We arrived late at the hostel. With some other fun travellers and karaoke, my sister and I went to our two-bed dorm at five. Nine in the morning, I woke up to a knock on the door. Someone opened our door and poked his head inside. It was the hostel owner. He gestured me to leave the room and led me to another room. I made sure the door was being left open.

I don’t remember much details about it. Maybe we chatted. Then he asked me to sit down and told me he was going to give me a massage. He massaged my neck and shoulders in a not-so-gentle way.

He gave me a bathrobe and asked me to take off my cloth and wear it. I didn’t take off my clothes but I wore the bathrobe. He asked me to lie on the bed and I did. While I lay down and put my head nicely on the pillow, I looked him in the eyes and asked, “Are you going to rape me?”

He replied without changing his tone, “I would have done it if I want to. My wife is next door.” Then he grabbed my forearm for a few seconds. I guess to show me he has the strength to do anything.

I got up and left the room. I went back to my room and made sure I locked the door this time. I didn’t tell my sister about it, who was sleeping soundly next to me after a long journey. Because I shouldn’t have trusted someone and left the room. I was 18.

It was a hot summer day.

I stood on the side of a highway, having my thumb up. I have done my research.

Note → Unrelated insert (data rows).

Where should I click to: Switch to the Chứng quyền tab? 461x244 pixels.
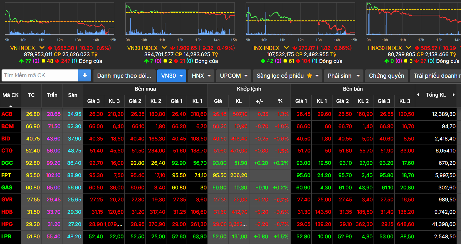pyautogui.click(x=386, y=76)
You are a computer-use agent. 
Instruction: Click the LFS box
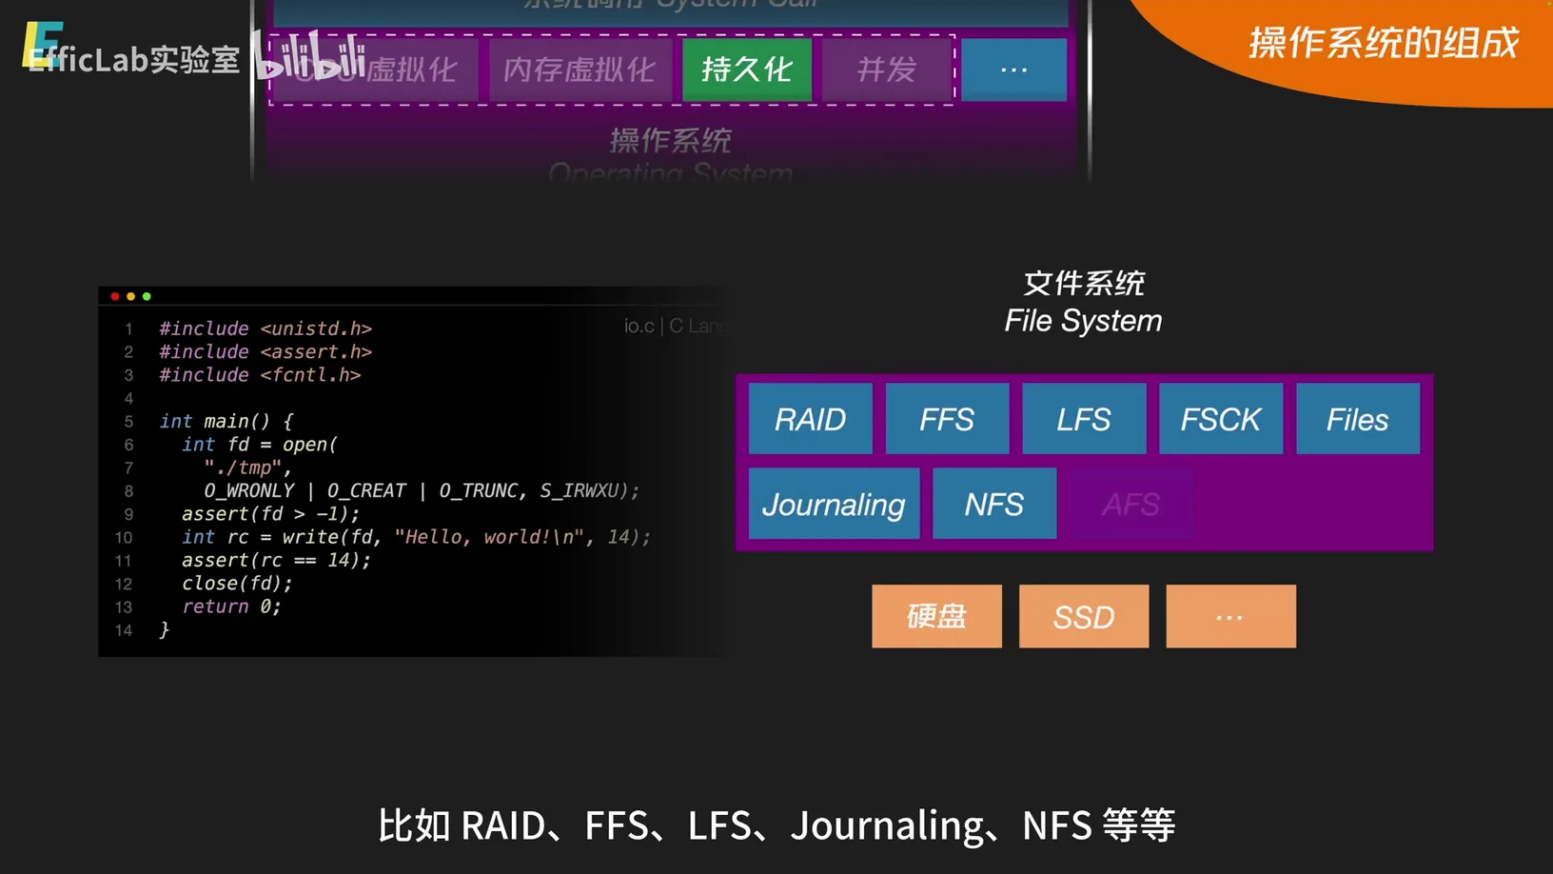pyautogui.click(x=1084, y=419)
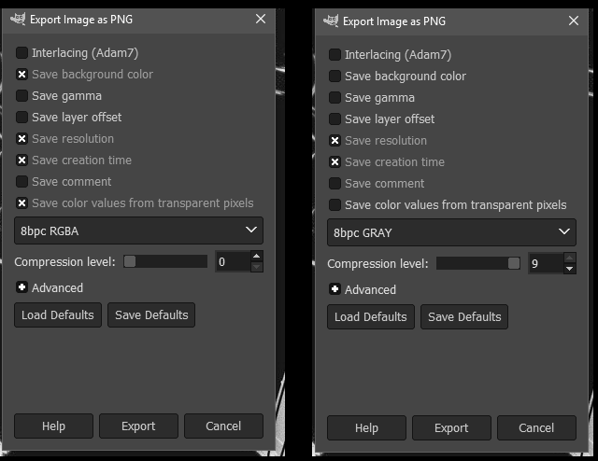The width and height of the screenshot is (598, 461).
Task: Click the compression slider set to 0
Action: tap(165, 262)
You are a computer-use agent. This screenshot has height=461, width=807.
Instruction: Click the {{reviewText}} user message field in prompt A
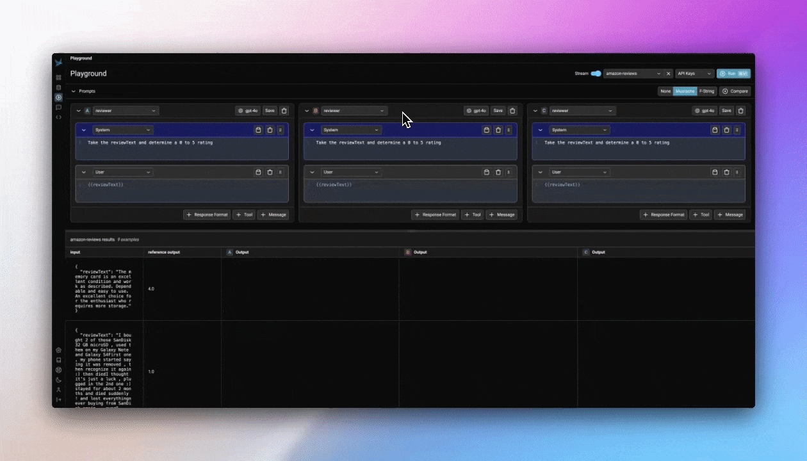coord(182,185)
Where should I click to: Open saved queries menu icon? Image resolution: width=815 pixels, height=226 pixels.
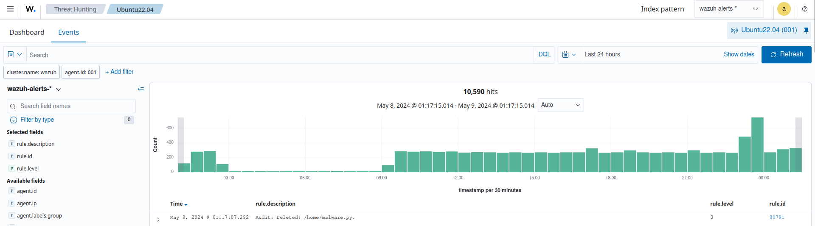point(15,55)
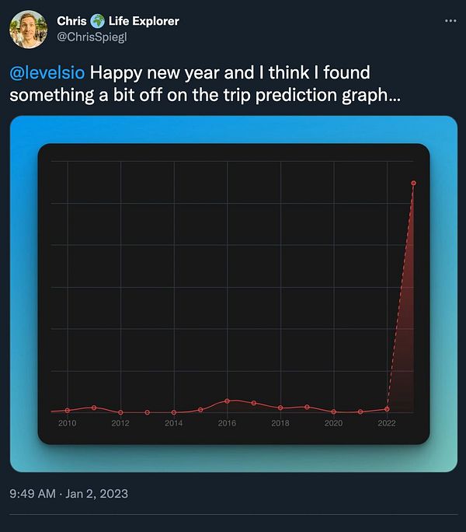Open the @levelsio mention link
This screenshot has height=532, width=466.
tap(47, 73)
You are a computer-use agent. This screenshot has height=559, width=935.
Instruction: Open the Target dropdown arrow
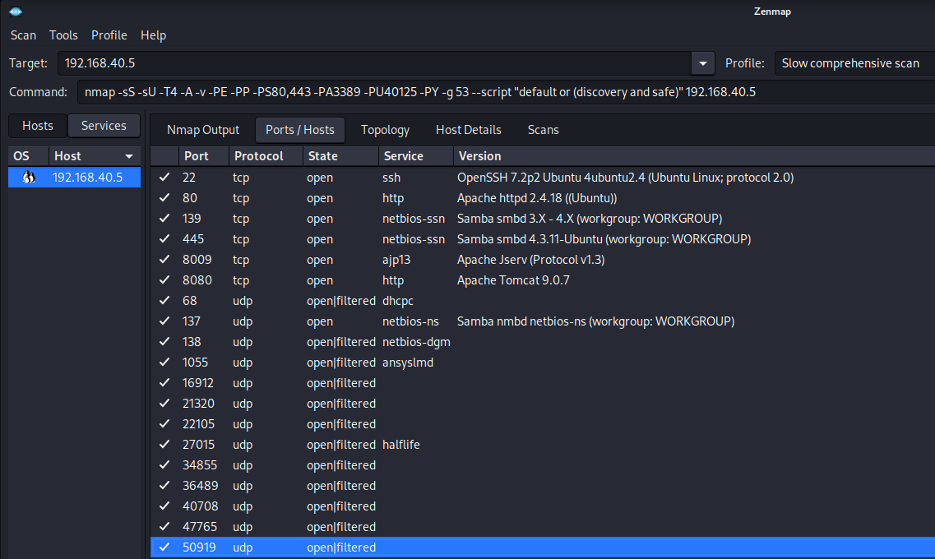702,63
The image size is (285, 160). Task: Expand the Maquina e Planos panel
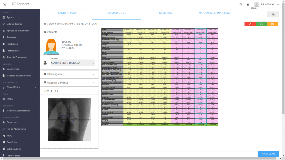click(x=69, y=83)
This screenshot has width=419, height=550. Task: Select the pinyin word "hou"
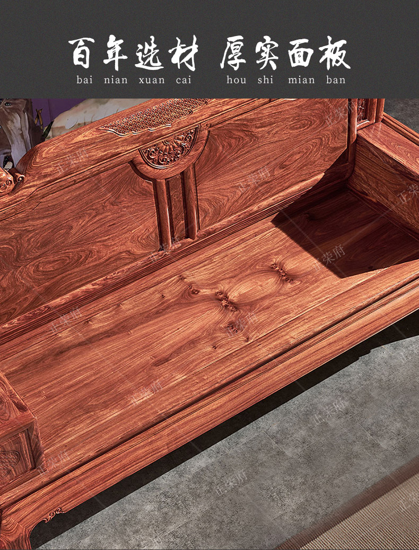(x=236, y=81)
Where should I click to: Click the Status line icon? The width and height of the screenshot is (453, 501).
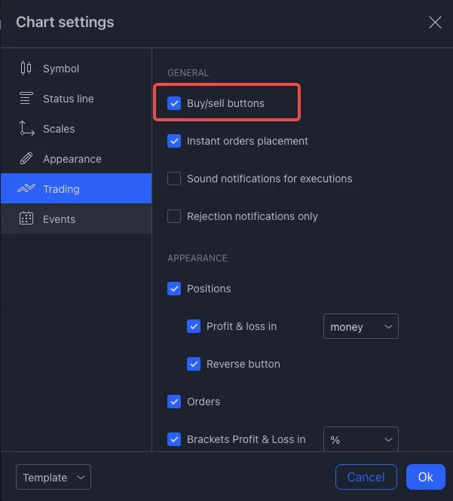[x=26, y=99]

People said it’s quite dangerous for women to hitchhike alone in Australia but hitchhiking in Tasmania should be fine in general. Before this, I’ve hitchhiked quite a bit.

A pickup truck stopped and I got in. I would always remember how this man looked like. How he has this golden hoop earring on his left earlobe. In Australia, they drive on another side of the road. We didn’t talk much except a few basic introductions like I always do when I first got in the car. After a very long silence, he asked me how old I am and do I have a boyfriend back home. I answered politely. After another short silence, he asked if I can give him a blowjob. I declined and he immediately said he can pay me. With a banknote holding up in his left hand. I declined again and asked him to stop the car and I would like to get off here. He replied with: we’re almost there.

I held the only thing I had which is my stainless steel bottle. I really needed to gear up, right? Just then he touched my right chest. Even though I have worn my jacket and he didn’t really feel my skin, I twitched and yelled, “let me get off.” He stopped the car and I got off. I was madder than scared. I noticed that he ditched me right after he tried to touch me. He’s more of a coward than a rapist. I was being lucky.

I called my host and told him right there and then. What can he do about it? What can I do about it? I blamed it on being an Asian girl and smiled too much so people think they can pay you.

I was 19.

It was one car after that. I stopped smiling.

After a few words exchanged, he asked me if I can have sex with him. I think I literally rolled my eyes.

“Handjob?” He is old. When I use the word old, I mean above 60. I really don’t have the time and energy for this. I got out of the car quicker than I thought without forgetting to lecture him.

“Imagine someone asks your mother, sisters and daughters, just think about that.” I slammed the door. For fuck’s sake, I need to lecture strangers in the lamest way.

It was a lazy afternoon.

I arrived in an art studio stating to be one of the biggest back in my hometown. It was a three-hour sketching session with the owner only.

We did a 15/5 session for three hours. We had a good chat, talking about travels and museums. Everything went good. He paid me good money as a figure model. I left the studio.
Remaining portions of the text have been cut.